### THE TASK
Count how many lines in the material below contain the string "size", treating uppercase and lowercase as different. Reply with the number alone.

+++ RECORDS FOR THIS TASK

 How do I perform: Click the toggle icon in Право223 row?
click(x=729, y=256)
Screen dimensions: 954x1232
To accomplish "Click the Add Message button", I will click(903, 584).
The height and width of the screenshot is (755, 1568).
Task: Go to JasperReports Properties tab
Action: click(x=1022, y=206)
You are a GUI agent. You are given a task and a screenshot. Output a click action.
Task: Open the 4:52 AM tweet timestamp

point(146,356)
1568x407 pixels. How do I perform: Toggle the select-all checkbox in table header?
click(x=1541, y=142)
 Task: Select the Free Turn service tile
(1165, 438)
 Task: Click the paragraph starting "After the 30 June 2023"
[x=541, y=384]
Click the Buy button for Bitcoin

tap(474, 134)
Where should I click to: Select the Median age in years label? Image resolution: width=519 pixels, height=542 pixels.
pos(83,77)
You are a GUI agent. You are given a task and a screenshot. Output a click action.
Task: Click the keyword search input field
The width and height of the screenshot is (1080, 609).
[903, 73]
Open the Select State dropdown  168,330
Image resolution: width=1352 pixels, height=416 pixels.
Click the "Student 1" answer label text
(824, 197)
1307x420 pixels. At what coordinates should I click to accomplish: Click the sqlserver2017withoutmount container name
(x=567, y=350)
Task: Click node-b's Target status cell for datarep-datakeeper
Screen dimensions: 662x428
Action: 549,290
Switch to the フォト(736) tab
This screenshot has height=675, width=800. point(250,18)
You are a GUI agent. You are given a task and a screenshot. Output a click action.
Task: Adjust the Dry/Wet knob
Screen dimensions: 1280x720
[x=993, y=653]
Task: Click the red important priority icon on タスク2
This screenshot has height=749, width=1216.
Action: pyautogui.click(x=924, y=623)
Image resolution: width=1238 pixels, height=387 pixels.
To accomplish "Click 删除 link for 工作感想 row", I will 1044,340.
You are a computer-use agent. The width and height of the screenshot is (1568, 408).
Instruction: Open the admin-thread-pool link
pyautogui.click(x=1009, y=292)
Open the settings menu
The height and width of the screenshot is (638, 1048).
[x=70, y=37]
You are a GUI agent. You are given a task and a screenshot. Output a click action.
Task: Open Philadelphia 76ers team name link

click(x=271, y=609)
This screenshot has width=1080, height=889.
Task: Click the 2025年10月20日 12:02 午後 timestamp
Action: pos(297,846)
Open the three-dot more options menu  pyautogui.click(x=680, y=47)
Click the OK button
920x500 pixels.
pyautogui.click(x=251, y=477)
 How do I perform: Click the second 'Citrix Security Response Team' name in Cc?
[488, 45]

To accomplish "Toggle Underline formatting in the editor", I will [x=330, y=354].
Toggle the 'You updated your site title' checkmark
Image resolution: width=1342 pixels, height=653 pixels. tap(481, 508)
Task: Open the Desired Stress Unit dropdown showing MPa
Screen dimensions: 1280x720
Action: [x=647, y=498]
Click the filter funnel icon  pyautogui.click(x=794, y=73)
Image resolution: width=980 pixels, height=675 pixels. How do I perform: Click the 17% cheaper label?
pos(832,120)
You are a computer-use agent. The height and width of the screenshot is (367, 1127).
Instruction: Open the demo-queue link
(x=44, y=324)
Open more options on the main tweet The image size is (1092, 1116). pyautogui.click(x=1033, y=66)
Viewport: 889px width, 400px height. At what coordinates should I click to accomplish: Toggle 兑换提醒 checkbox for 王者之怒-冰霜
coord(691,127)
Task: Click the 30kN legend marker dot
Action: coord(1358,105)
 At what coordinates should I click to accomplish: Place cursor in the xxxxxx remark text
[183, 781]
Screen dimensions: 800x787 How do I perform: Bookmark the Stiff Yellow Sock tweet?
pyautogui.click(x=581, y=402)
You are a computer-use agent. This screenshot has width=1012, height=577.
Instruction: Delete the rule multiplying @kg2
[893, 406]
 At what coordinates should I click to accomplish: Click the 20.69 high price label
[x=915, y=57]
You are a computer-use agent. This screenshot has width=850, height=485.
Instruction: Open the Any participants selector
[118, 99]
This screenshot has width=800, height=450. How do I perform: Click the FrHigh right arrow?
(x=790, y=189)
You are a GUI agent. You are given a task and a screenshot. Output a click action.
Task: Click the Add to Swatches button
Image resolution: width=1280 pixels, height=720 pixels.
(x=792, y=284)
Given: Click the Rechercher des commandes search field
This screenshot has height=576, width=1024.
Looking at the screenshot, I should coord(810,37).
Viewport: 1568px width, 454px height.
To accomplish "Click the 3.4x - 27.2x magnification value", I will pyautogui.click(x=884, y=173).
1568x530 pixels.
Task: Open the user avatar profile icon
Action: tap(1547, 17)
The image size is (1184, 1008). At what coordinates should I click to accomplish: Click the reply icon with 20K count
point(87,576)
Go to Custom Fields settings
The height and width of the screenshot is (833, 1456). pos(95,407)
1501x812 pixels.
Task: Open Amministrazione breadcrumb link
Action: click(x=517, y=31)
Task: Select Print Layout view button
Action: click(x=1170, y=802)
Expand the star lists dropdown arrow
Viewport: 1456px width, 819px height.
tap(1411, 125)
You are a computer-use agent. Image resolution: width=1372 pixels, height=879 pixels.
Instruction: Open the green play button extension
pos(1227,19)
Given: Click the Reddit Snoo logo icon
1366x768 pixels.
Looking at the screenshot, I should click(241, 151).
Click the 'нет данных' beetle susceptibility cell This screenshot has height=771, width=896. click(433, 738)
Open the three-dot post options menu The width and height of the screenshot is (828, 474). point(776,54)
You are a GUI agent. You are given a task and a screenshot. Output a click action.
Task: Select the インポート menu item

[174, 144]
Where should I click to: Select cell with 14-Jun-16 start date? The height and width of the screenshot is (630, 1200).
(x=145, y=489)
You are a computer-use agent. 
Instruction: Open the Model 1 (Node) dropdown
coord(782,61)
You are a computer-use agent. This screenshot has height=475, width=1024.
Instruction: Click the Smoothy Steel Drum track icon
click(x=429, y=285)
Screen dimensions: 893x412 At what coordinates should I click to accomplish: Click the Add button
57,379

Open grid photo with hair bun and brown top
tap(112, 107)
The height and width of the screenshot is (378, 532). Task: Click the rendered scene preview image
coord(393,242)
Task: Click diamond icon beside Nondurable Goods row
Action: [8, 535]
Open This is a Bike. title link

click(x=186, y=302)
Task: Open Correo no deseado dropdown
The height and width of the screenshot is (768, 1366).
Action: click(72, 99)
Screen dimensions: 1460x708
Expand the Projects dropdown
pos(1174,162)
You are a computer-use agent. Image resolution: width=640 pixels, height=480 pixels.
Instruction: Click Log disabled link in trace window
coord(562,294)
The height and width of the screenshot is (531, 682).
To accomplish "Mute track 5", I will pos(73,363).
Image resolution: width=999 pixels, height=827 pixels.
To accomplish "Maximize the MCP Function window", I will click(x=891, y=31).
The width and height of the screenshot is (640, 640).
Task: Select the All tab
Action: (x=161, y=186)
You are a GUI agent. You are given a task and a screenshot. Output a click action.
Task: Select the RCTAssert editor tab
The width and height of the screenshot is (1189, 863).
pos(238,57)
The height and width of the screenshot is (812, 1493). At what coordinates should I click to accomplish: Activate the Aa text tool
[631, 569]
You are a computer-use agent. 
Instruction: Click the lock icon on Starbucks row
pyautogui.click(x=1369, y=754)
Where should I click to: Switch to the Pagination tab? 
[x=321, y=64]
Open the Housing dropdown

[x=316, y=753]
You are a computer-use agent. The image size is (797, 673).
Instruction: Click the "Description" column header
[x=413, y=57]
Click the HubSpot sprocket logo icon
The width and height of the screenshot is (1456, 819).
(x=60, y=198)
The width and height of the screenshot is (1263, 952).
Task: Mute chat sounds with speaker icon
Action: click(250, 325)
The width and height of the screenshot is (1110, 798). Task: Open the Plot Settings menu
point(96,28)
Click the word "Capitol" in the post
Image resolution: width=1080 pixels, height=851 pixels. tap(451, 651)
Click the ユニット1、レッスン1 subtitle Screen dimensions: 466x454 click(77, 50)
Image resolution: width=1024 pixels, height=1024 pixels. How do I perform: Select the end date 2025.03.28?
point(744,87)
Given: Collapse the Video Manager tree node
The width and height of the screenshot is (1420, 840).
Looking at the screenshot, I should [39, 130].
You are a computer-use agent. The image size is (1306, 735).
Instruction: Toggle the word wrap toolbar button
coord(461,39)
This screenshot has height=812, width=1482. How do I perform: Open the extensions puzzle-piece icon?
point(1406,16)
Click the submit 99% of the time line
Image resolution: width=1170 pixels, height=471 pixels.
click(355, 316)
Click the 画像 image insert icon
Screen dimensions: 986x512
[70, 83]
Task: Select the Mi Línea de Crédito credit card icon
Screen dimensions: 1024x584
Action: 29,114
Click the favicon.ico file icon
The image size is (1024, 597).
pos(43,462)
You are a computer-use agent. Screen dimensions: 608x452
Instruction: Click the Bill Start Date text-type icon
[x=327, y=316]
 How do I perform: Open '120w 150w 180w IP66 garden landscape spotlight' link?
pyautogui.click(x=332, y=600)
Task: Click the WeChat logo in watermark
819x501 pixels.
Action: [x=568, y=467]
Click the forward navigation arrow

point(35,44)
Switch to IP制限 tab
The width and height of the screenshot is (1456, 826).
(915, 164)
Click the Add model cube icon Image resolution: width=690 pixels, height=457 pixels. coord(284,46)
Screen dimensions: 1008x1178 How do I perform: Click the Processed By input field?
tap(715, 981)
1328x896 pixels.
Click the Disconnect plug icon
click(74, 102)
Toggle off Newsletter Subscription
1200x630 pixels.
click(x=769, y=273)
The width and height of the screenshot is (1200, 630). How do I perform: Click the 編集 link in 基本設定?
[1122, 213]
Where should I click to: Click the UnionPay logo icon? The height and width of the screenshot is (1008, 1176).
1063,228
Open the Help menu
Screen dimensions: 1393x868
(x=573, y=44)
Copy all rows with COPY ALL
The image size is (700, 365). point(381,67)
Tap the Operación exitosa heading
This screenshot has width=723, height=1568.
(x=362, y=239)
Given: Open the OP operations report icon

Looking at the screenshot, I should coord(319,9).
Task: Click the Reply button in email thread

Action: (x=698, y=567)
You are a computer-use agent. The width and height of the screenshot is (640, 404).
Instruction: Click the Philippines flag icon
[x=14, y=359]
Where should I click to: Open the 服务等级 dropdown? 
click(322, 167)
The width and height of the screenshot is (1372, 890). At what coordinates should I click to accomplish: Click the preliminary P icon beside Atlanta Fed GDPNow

++++++

### EXERCISE OUTPUT
6